If you demand it, they will come

Brian Dear from EVDB wrote me recently to bring to my attention the Eventful Demand service on Eventful.com (the event-planning website powered by his EVDB service). He is justifiably proud of this new feature:

We premiered it at the O’Reilly Emerging Technology conference in San Diego in March.
Eventful Demand is a set of tools to enable fans to form grass-roots campaigns to “demand” an event to happen, by inviting their favorite performers to come to their town. Performers might be lecturers, book authors and journalists, musicians, bands, filmmakers, politicians, entrepreneurs, astronauts, scientists, who knows… it could be anyone.
The idea is, put the power of creating events in the hands of the people who want most to go to the event – the
people! What’s great is that we’re seeing performers start to embrace the technology, and participate with the fans in making events come about.

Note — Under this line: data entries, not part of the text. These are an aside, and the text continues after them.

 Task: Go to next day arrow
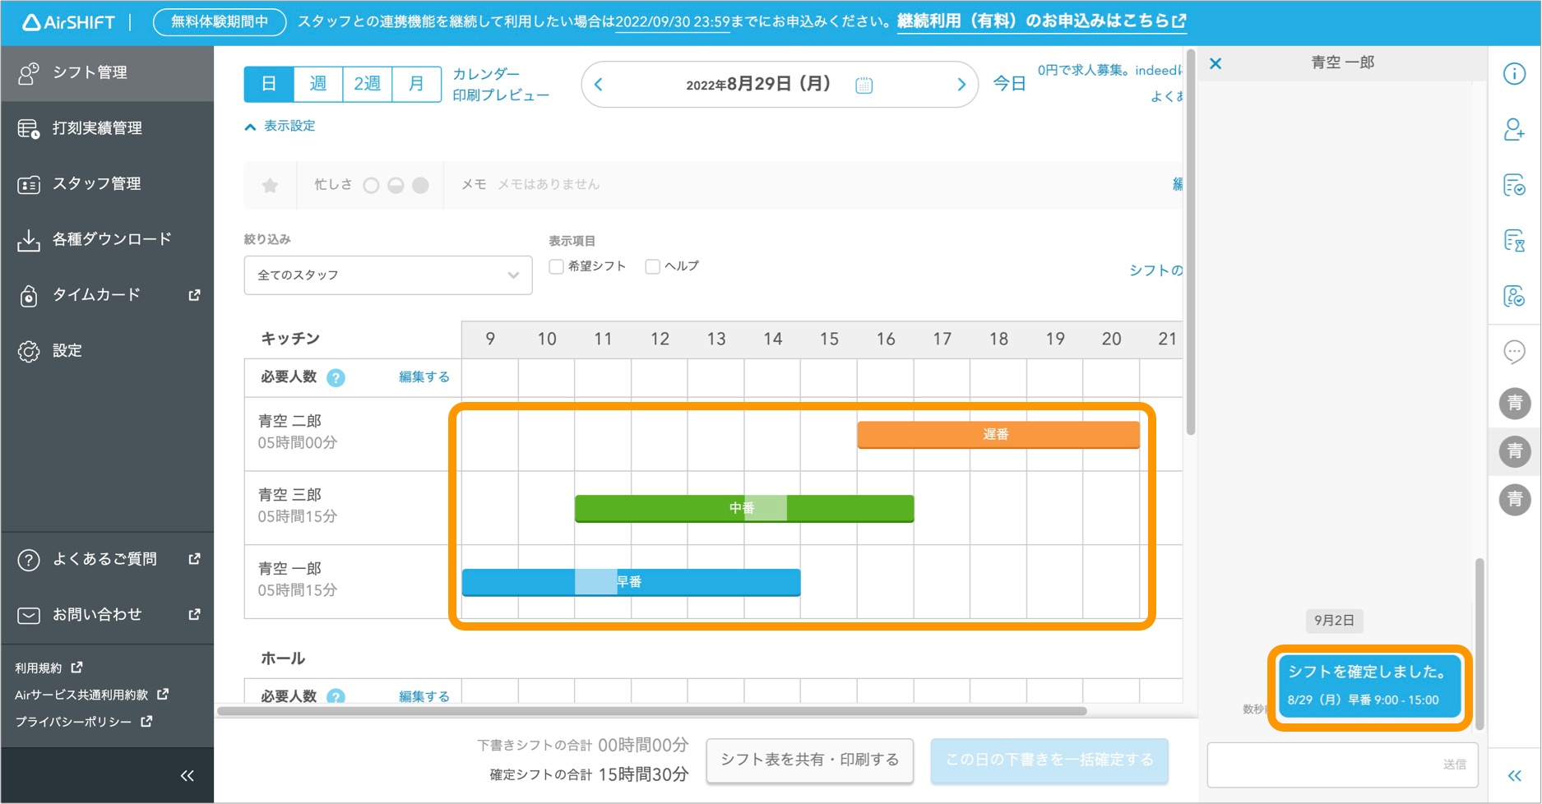pyautogui.click(x=961, y=85)

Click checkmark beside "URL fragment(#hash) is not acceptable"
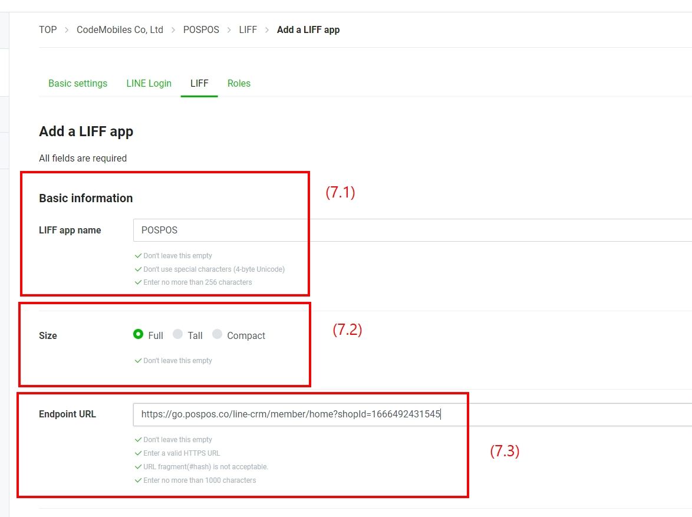[x=138, y=467]
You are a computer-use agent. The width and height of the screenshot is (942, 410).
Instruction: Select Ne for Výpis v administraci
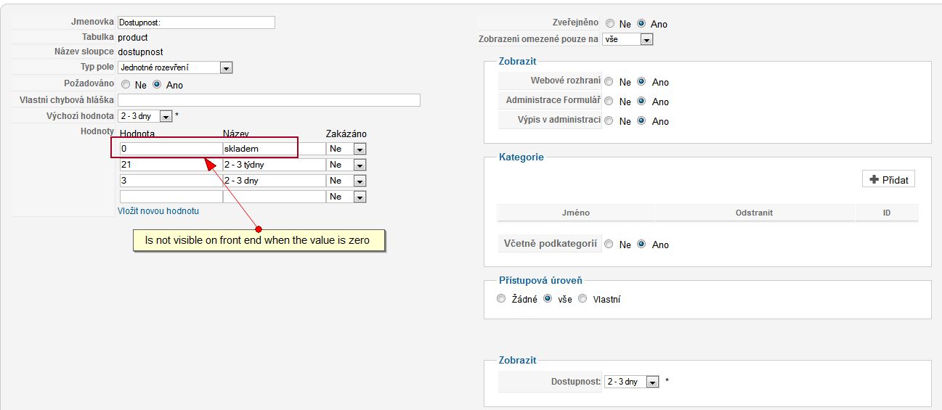[x=609, y=121]
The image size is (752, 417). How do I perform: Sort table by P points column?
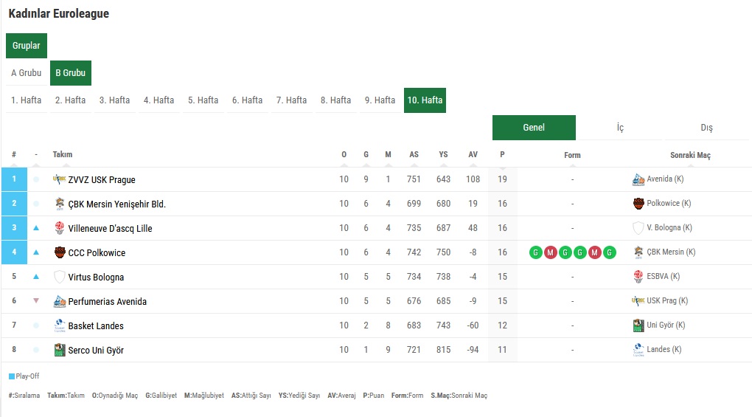[x=502, y=155]
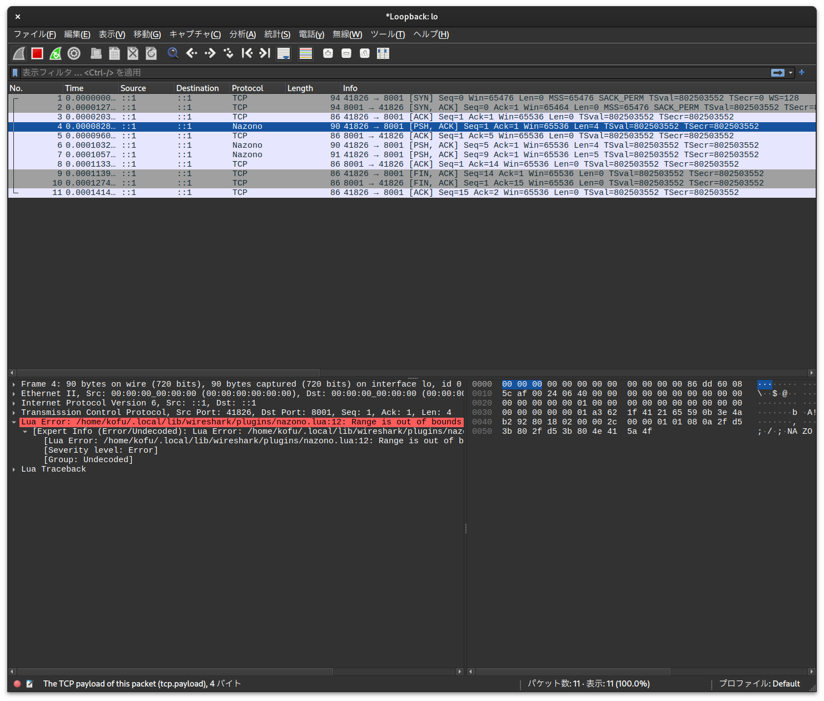This screenshot has height=701, width=824.
Task: Click the Protocol column header
Action: coord(247,88)
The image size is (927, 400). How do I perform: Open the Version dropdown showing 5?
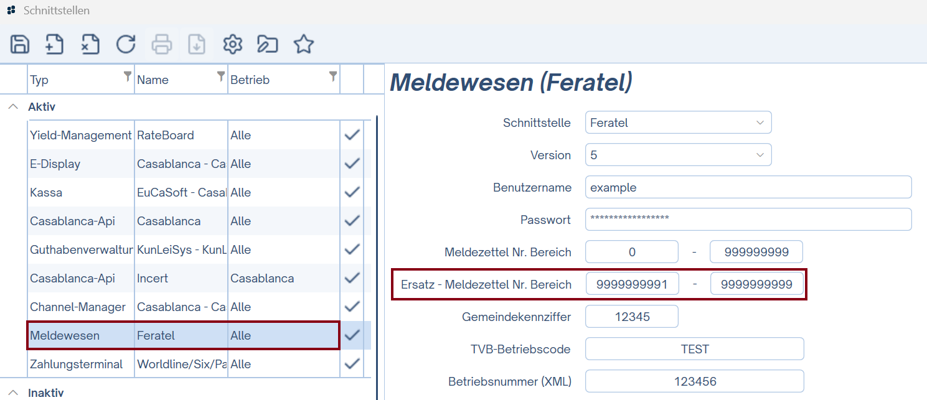678,154
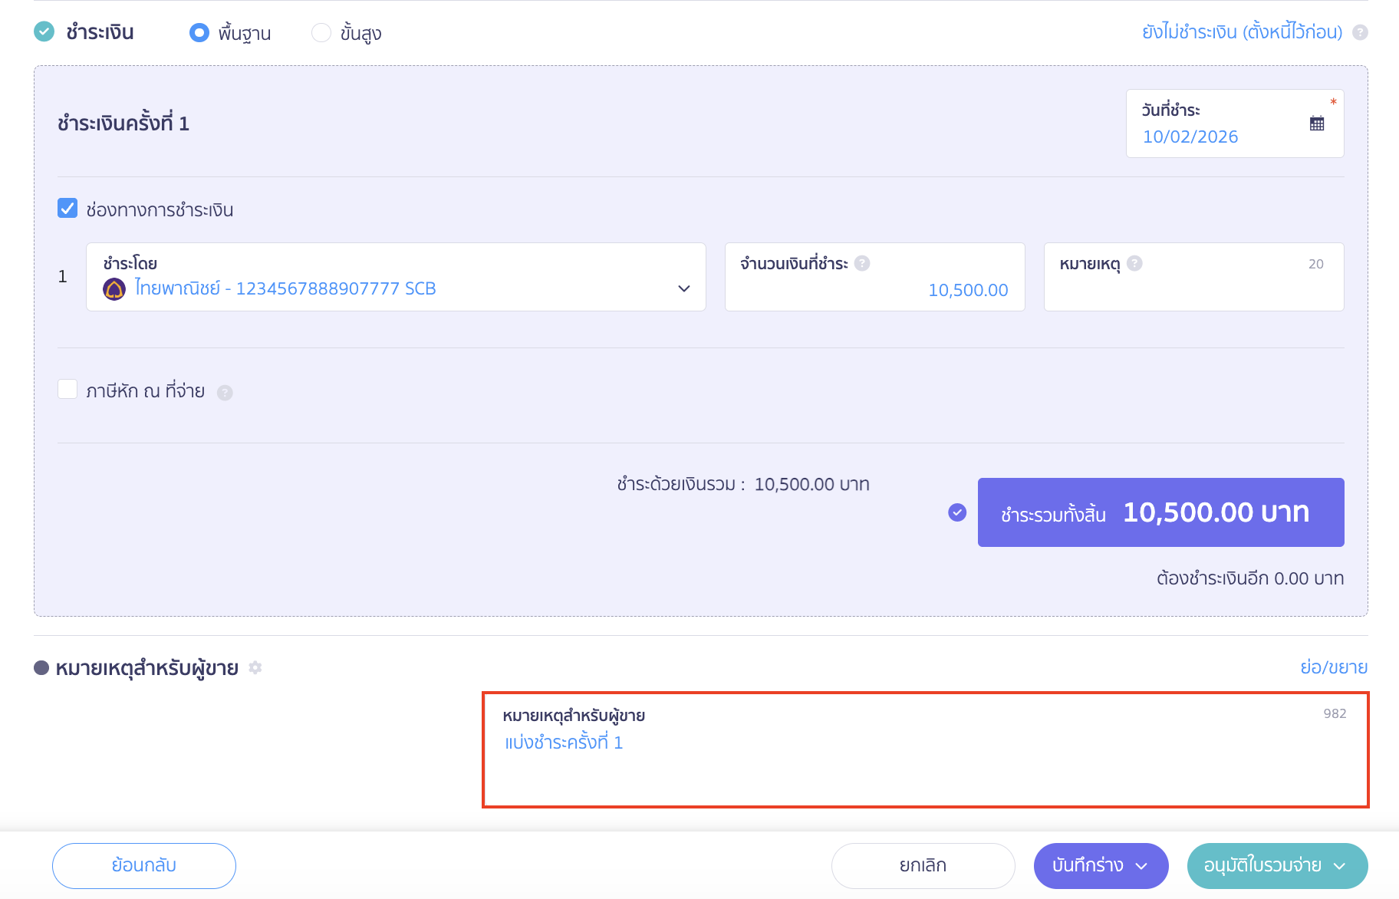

I have to admit, that last bit does sound cool. If you’re interested in watching this in action, you can view the “hottest” current demands
The first two sheduled events to emerge from this service were a book signing / film screening by blogger, author, and actor Wil Wheaton in Boston, and a music concert in the DC area by Jonathan Coulton (of the Thing a Week blog project and the classic multimedia song Flickr).
To grease the skids, Eventful Demand also provides tools for performers to encourage fans to start “demanding” them. I wonder if this could be adapted for the next Ross Perot or Wesley Clark to encourage supporters to draft them to run for office?